Understanding and traversing the call stack
Table of Contents
1. Introduction
This entry talks about the call stack from a very low-level perspective, so you should be familiar with basic assembly.
First, a brief description of the stack. The stack is a data structure used for storing various kinds of information required by the active procedures of a computer program. The stack is obviously a LIFO system, and it’s usually accessed by pushing or popping data (although this is not always the case, as we will see). The stack usually grows downwards, which is a key detail that might be easy to forget at first.
There are two very important registers when dealing with the stack. The rsp
register (stack pointer) always points to the top of the stack, and the rbp
register (base pointer) is used to delimit stack frames (more on this
below). The rip
register will be mentioned as well, since it points to the
address of the next instruction to the one being executed.

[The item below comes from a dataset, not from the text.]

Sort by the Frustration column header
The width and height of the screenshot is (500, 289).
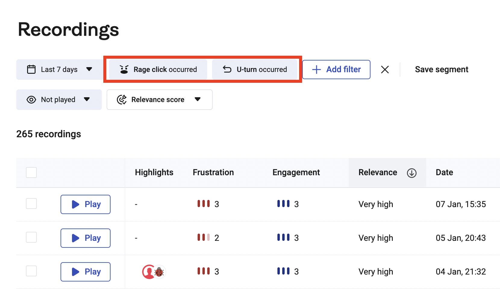click(x=213, y=172)

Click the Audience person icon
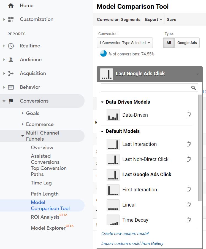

When a value is pushed onto the stack the rsp
register is decremented, and then
the value is moved onto the top of the stack. Therefore, the rsp
register always
points to the last pushed item. Remember that the stack (usually) grows
downwards.
When a value is popped from the stack, the value on top of the stack is moved
into the specified register and the rsp
register is incremented.
2. Main uses of the stack
The stack is used mainly for 3 purposes:
- Storing some or all of the function arguments.
- Storing the return address when calling a function.
- Storing data local to the function (preserved registers, local variables, etc.).
When function foo
wants to call function bar
, it will push some of the arguments
on the stack (this depends on the architecture). Then, it will push the address
of the next instruction (rip
register) onto the stack, so bar
knows where to
return once it’s done. Then, after foo
calls bar
, bar
might push some of the
registers that need to be preserved by the callee, like rbp
or r12
, and it will
allocate some space for storing its data, if needed. This will be explained in
more detail below, with an example.
These kind of details are specified in the Application Binary Interface (ABI) of each architecture. For example, if we look in the System V AMD64 ABI (Wikipedia, PDF), we can find the following about the usage of registers and the stack for passing arguments.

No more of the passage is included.